When a pain-management specialist warns you that something is going to hurt a lot, do yourself a favor and take him at his word. I am not a screamer and I think I have a pretty decent threshold for pain, since I'd endured a couple of unmedicated hours of pretty rapidly-progressing early labor without complaint so far, and worse pain than that before. I screamed involuntarily. A lot. There were noises coming out of me that I didn't recognize as being human; they reminded me of a night a couple of months earlier when we'd been sleeping with the window open and two wild animals--foxes, maybe--had had some kind of a death match right underneath our window. It felt like someone had plunged a red-hot knife into my spine and was twisting it. The hugging nurse rubbed my neck and said some things that I'm sure were meant to be soothing, but it was the kind of pain that would have, under circumstances when there wasn't a pointy wire dangerously close to my spinal cord, made me thrash around and kick whomever was causing it.

I almost gave up on the idea of the epidural, but he'd gotten the catheter into place and almost immediately I began to feel the effects. All of a sudden, it was as though my hips were gone. Then my thighs. Then my knees and eventually, within a few minutes, my feet were gone too. They let Dan and my mother come back into the room, and the nurse came back to put in a Foley catheter. I wasn't thrilled with the idea--for some reason, that one small indignity seemed like just a bridge too far. She did point out, logically, that the Foley was something of a must when you couldn't feel anything from the waist down, including the urge to pee, and lacked the muscle control to prevent yourself from doing it involuntarily. I tried not to think about the weird set of plastic giant-tweezer-looking things she came at me with, or the Betadine, or the rubber tubing. "Is it going to hurt?" I asked her apprehensively.

She took a seat down between my feet. "It probably would," she admitted cheerfully, "if you could feel anything. You can't feel anything, can you?"

"No," I admitted, feeling stupid. It's just that if anything was going to be as painful as the epidural had been, I was willing to pretty well give up on any of what might be coming next, including the part where I pushed out a baby.

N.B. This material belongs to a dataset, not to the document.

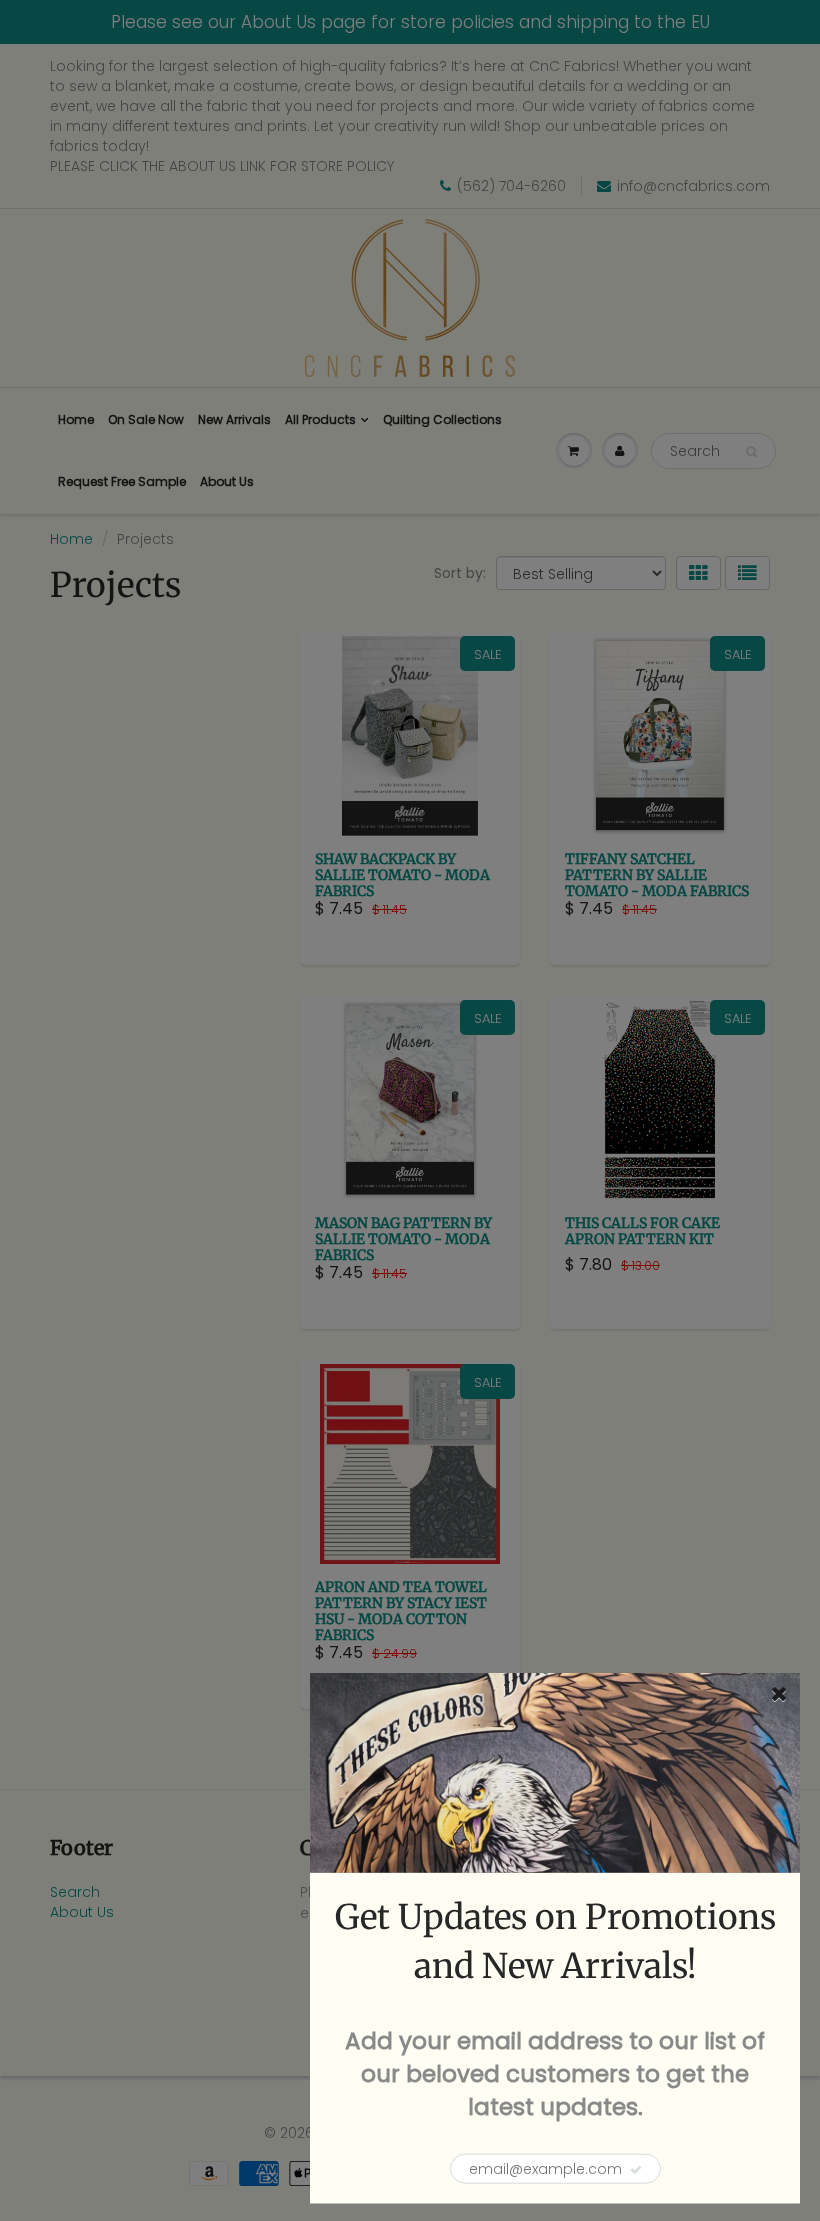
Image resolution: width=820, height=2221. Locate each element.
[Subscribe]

Like every other L&D nurse that I encountered that day, she was efficient and pleasant while taking care of that particular task, and when she was done, offered me a little binger shot of some kind of pain reliever to give the epidural a head-start. The epidural had a pretty good head-start all by itself, but at this point, the thought of experimenting with narcotics was sounding moderately intriguing to me, so I agreed. She put a shot of something in my I.V., and within seconds, my head was so pleasingly fuzzy I could barely keep track of where I was. "I like the epidural man," I told Dan. "I think we should send him a Christmas card this year. Or maybe buy him a new station wagon." The room was swimming around me. "Maybe I'll take a nap," I told him and my mother. "This might be a long night."

To be continued...

Where Babies Come From, Part One

I am officially, by the most conservative of estimates, 30 weeks pregnant today. That means that in less than 10 weeks, The New Girl will be putting in an appearance.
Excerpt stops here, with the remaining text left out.